To understand whether disease caused by the human immunodeficiency virus (HIV) affects zidovudine disposition, we compared the drug's pharmacokinetics in six healthy volunteers; six persons with the acquired immunodeficiency syndrome (AIDS) and no evidence of gastrointestinal (nausea, vomiting, diarrhea), renal (elevated blood urea nitrogen, serum creatinine), or hepatic (elevated liver function tests) disease; and three patients with AIDS and hepatic disease. After a single oral dose of zidovudine, serial blood samples were analyzed for drug concentration by radioimmunoassay. A one-compartment oral absorption model was fit to the concentration-time data. The absorption rate constant (4.05 vs 2.11 hr-1) and time to maximum concentration (0.61 vs 1.03 hr) were significantly different in healthy volunteers versus patients with AIDS without hepatic disease. Differences in half-life, oral clearance, and area under the curve were not statistically significant.

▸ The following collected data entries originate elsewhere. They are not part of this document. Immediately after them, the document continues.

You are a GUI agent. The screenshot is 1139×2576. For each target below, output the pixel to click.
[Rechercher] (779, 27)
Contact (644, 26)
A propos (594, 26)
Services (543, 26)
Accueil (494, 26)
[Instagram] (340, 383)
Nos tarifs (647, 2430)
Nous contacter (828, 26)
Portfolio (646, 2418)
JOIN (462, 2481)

In the three patients with AIDS plus hepatic disease, clearance was reduced an average of 63%, and area under the curve was increased by a factor of 2.3. These comparative pharmacokinetic data do not support profound differences between zidovudine's disposition in healthy volunteers and individuals with AIDS; however, the differences and trends that were observed may represent an effect of HIV disease. Although the presence of hepatic disease clearly indicates a need to modify individual dosages, these pharmacokinetic data may have more generalized implications for zidovudine dosing as the relationships between drug concentration and therapeutic or toxic effects are clarified.